**THE RECORDS**.
__________

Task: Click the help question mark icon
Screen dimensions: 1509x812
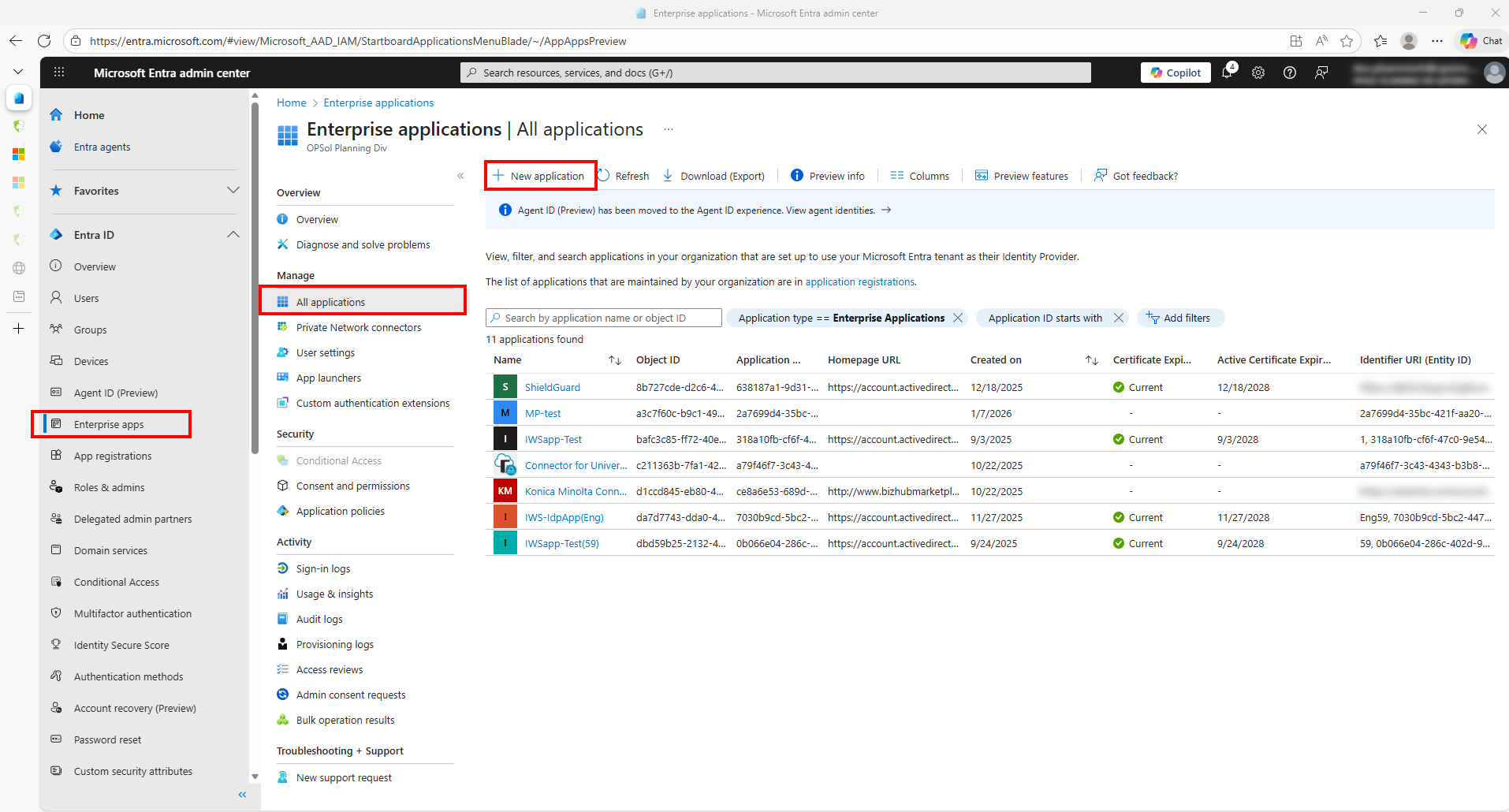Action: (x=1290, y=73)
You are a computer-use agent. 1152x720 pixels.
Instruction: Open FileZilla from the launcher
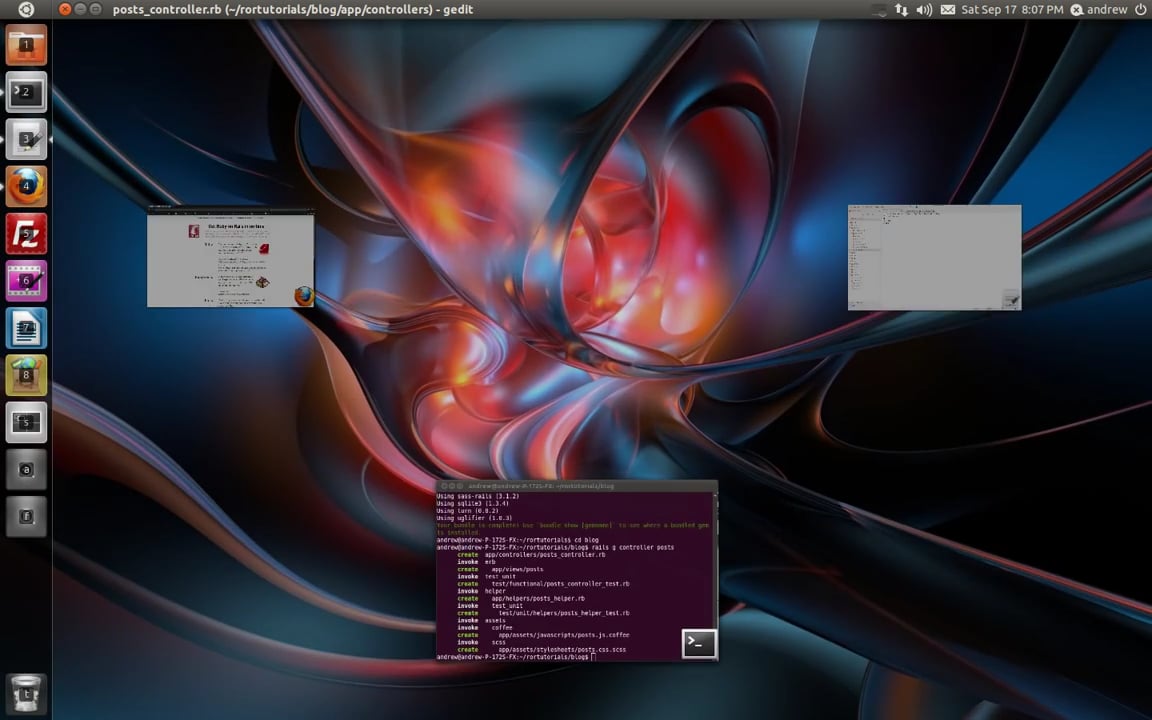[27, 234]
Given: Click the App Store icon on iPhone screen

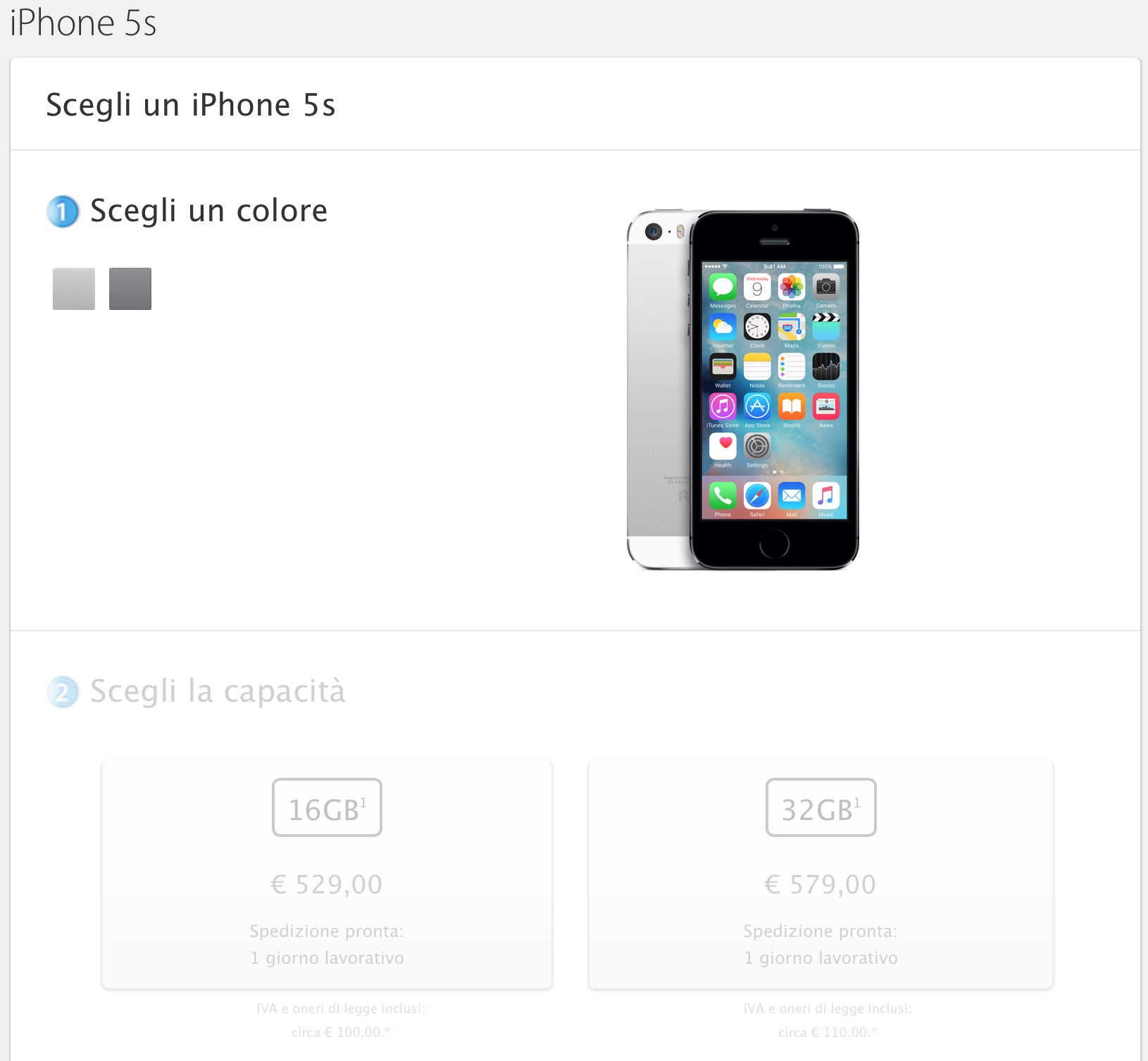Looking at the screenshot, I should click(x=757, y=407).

__________

**WHAT THE EXERCISE ASKS**.
Leave out the pictures and return the rest of the records exactly.

**ANSWER TO THE PROBLEM**.
Task: Click the help question mark icon
Screen dimensions: 1509x812
Action: (x=1290, y=73)
You are a computer-use agent. 1152x720 pixels.
Instruction: Open FileZilla from the launcher
[27, 234]
Given: Click the App Store icon on iPhone screen

Looking at the screenshot, I should click(x=757, y=407).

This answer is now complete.